Since June 2026, an AI agent has run scheduled autonomous daily reviews of my production lab network under a written guardrail regime — every change snapshotted, verified, and logged with a tested rollback. First-week results include a 207 GB table compressed to 37 GB live with approval, and a monitoring stack that went from zero alert rules to a validated ruleset that immediately caught a real pre-existing failure. The full regime, paper trail, and templates: the playbook.

The ledger

"Deployments were falling behind growth. Jon righted the ship from vendor sourcing to a full re-architecture of our internal network and systems."
— Warren, NAV Director, 2015

Beyond the racks

The R32 wagon. I wanted a VW R32's drivetrain with four doors for a growing family. I'd never done an engine swap — so first I ran a deliberate go/no-go pilot, swapping a junkyard engine into another car in one weekend. It worked; project approved. Then I gutted a perfectly good Jetta wagon to the bare shell — wiring harness and all, rear floor pan cut out entirely — and rebuilt it with 100% R32 running gear. More a chassis swap than a drivetrain swap. It won show trophies and was featured in Performance VW, May 2011.
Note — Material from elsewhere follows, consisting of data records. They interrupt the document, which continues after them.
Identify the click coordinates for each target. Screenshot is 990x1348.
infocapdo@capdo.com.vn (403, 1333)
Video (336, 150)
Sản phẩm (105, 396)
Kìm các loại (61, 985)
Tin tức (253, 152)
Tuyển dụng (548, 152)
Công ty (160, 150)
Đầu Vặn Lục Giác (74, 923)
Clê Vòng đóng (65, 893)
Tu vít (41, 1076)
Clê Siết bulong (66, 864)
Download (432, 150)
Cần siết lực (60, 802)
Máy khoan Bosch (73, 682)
A Jetta wagon on jack stands, stripped to a bare shell with the rear floor cut out, garage floor visible through the car.
2008. No floor. The method holds: stage the risk first.

Tree of Memories, Burning Man 2002. After a rough year, I built an 8-foot tree from scrap wiring, every branch ending in a hook — designed to start barren and be completed by strangers hanging memories on it. It filled.

An eight-foot tree sculpture made of scrap wire at Burning Man, its branches hung with objects left by strangers.
It filled.

"Able to build a car from a manual and an idea, install a server farm on his desk and ship it across the country and have it work on the other side, create amazing art from the everyday… an all-around Mr. Wizard."
— reference, 2015

Skills, era-spanning

Windows Server NT 4.0→2022 · Active Directory/GPO design (25+ yrs) · Exchange 5.5→2016 + O365 · Azure (built two corporate environments from scratch) · Hyper-V/SCVMM, VMware · SCCM/MECM + Intune · SQL Server 6.5→2016 · OPNsense/PF Sense, VLANs, WireGuard, Cisco/NetFlow · PRTG, Prometheus/Grafana, PagerDuty · PostgreSQL/TimescaleDB · Docker · Linux · backup/DR (Backup Exec, DPM, StorageCraft) · ITSM process design · AI-agent supervision: guardrail design, change-control regimes, CHANGELOG/BACKLOG discipline.

Certifications: MCSE (NT 4.0, 2003, 2008), MCSA SQL 2008. Post-2008: none — by choice. The evidence above is the credential.